This work and study especially connected with the non-legal portions of the Scriptures known as “Haggadah,” certainly received a mighty impulse in the times of the Scribes before the Christian era, and reached its highest development in the famous Academies of Palestine and Babylonia which arose after the events of A.D. 70. We may roughly compute this great period of the development of the “Haggadah” as reaching from A.D. 72–100 to A.D. 500 or 550. The creative Haggadic activity may be said to have ceased after this last date.
Although “Haggadic” notices or comments appear not unfrequently in the exclusively legal section of the Pentateuch, they belong more especially to those Scriptures which treat of history, narrative, and teaching—including, of course, the prophetic writings. In the first instance the “Haggadic” Midrash confined itself to the simple exposition of the Scripture text, but it very soon developed into comments of a very varied nature, not unfrequently into homilies inculcating religious truths and moral maxims, into disquisitions on the past and future glories of Israel; roughly speaking, the “Haggadah” on a passage or section of the canonical Scriptures endeavoured, by penetrating beneath the mere literal sense, to arrive at the spirit of the Scripture in question. In the Talmud (Sanhedrim Treatise) it has been well compared to a hammer which awakens the slumbering sparks of a rock.
Legendary additions, of course, form an important part of the Haggadah, but these ancient traditions or legends by no means, as some suppose, constitute the bulk of this vast and wonderful commentary on the canonical or acknowledged Scriptures.
Among the sources where we find this curious Biblical literature which has been a very important link in the Talmud chain which has been the great bond of union of the scattered Jewish race for so many centuries, of course primarily must be reckoned the Mishnah and the two Gemaras, the Palestinian and the Babylonian, which constitute the Talmud.
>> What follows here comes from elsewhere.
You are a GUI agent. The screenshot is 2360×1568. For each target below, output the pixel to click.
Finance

Here are found many of those “Haggadic” comments which naturally are regarded with the deepest reverence, as they have received the seal of approval of the doctors of the great Academies of Sura, Pumbaditha, and Tiberias, who flourished in the early centuries of the Christian era.
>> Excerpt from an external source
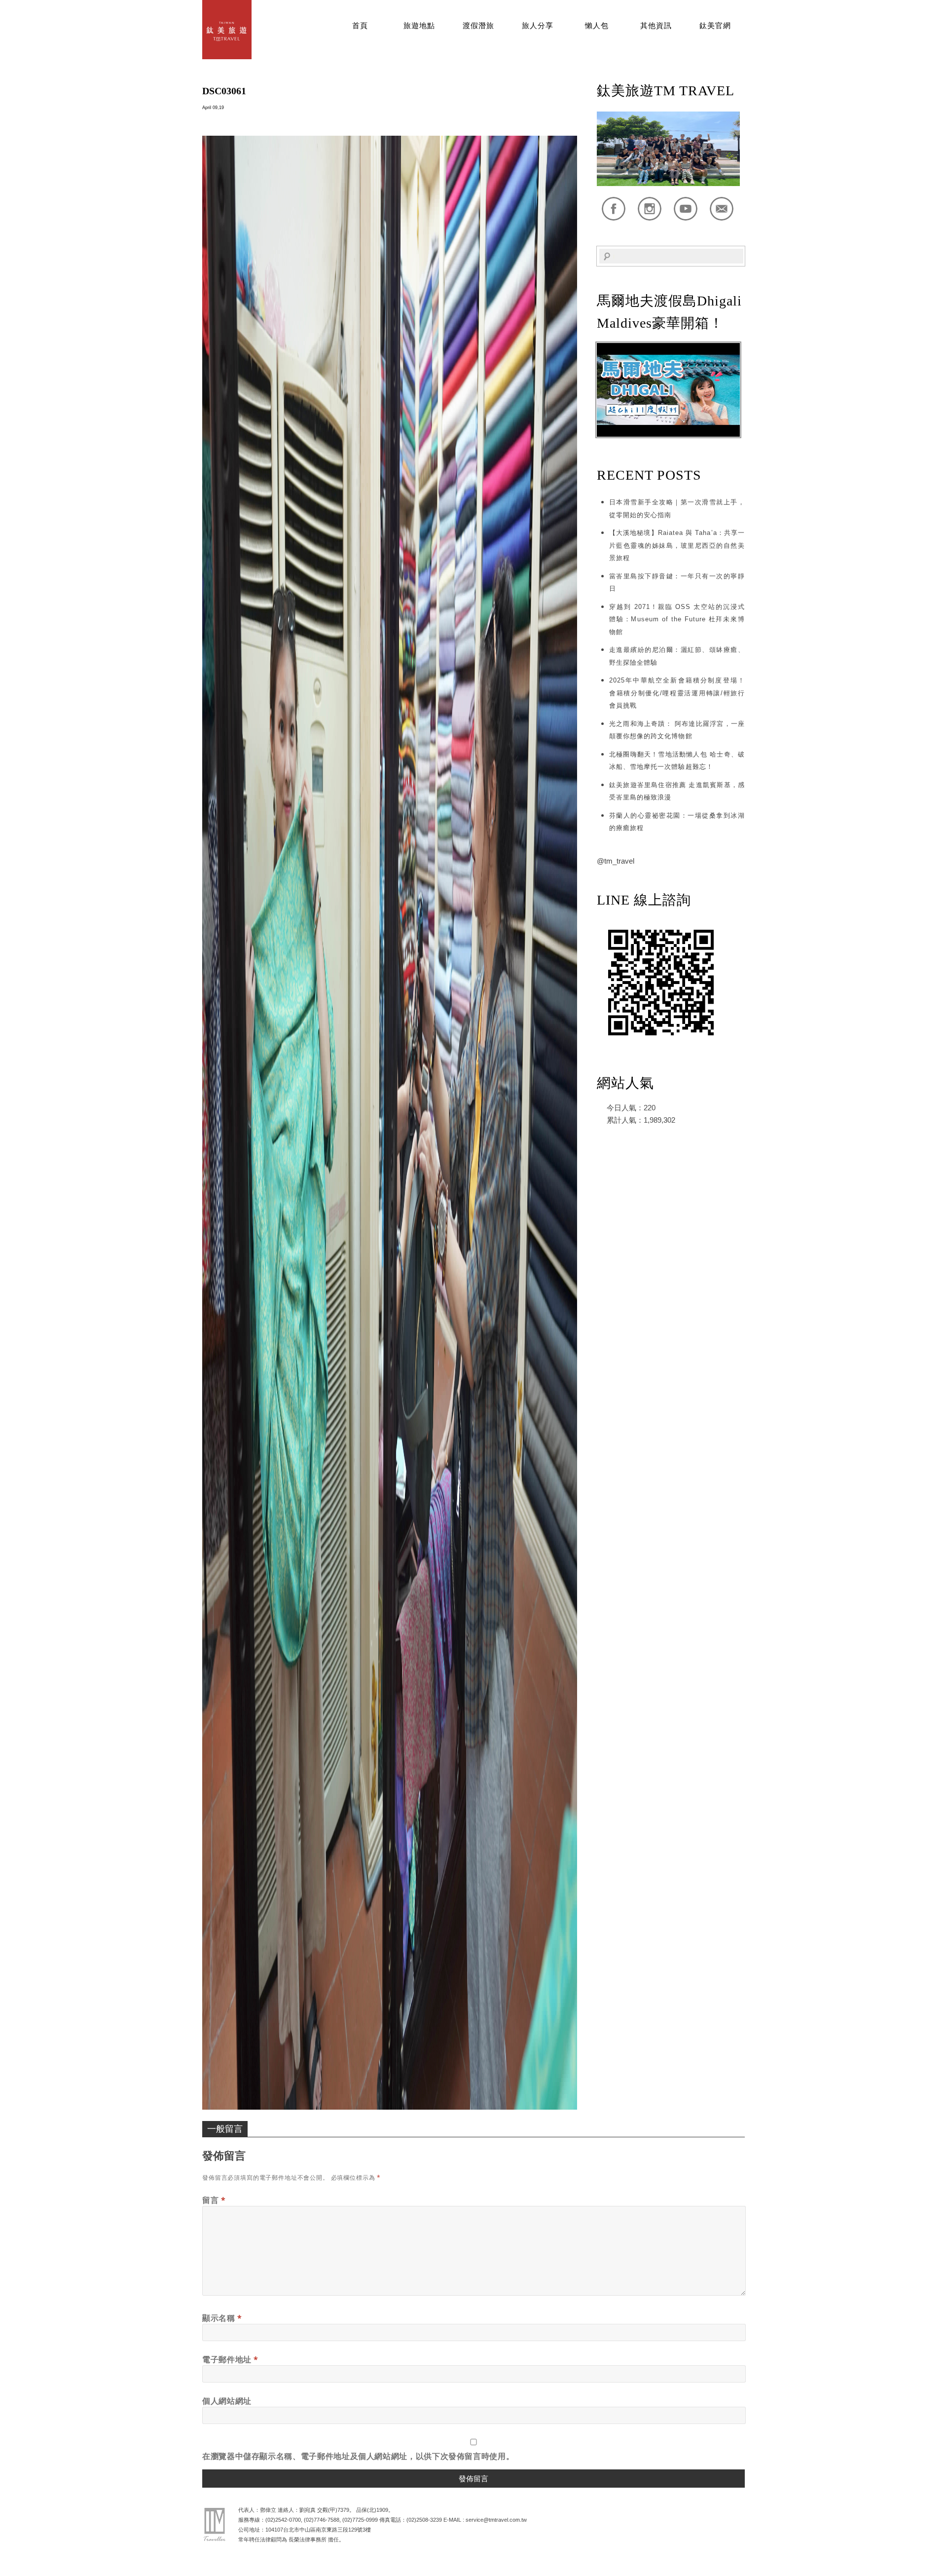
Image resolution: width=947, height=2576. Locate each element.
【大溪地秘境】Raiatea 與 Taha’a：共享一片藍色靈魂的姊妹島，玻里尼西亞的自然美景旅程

But there are “Haggadic” notices of great antiquity and in still larger numbers preserved in writings which form the non-canonical Mishnah, works subsidiary and auxiliary to the Mishnah proper, some of which even date from the second and third century or even earlier, and have ever possessed among the learned Jews a very high authority. For example, in the Targums (Targumim) are very many pieces of an “Haggadic” nature, not a few evidently of a remote antiquity and of the highest interest.
It is, of course, impossible in the limits of such a brief sketch of so vast a subject to give any adequate illustration of this vast collection of Haggadah; we will simply quote two or three examples taken from the Palestine Targum on the Torah on the Book of Deuteronomy, where the original text is expanded by words of tradition or legend, by homiletics, by words of teaching, of comfort and encouragement.
From the Palestine Targum on the Torah (Deuteronomy chap, xxxiii.). “And he (Moses) said: The Lord was revealed at Sinai to give the law unto His people of Beth Israel, and the splendour of the glory of His Shekinah arose from Gebal to give itself to the sons of Esau; but they received it not. It shined forth in majesty and glory from Mount Pharan, to give itself to the sons of Ishmael; but they received it not. It returned and revealed itself in holiness unto His people of Israel, and with Him ten thousand times ten thousand holy angels. He wrote with His own right hand, and gave them His law and His commandments, out of the flaming fire.”
“And he saw at the beginning that a place had been prepared there for a sepulchre, a place strewn with precious stones and pearls, where Mosheh the prophet, the scribe of Israel, was to be hidden, (who) as he went in and out at the head of the people in this world, so will he go in and out in the world to come; because he wrought righteousness before the Lord, and taught the orders of the judgments to the sons of Israel.”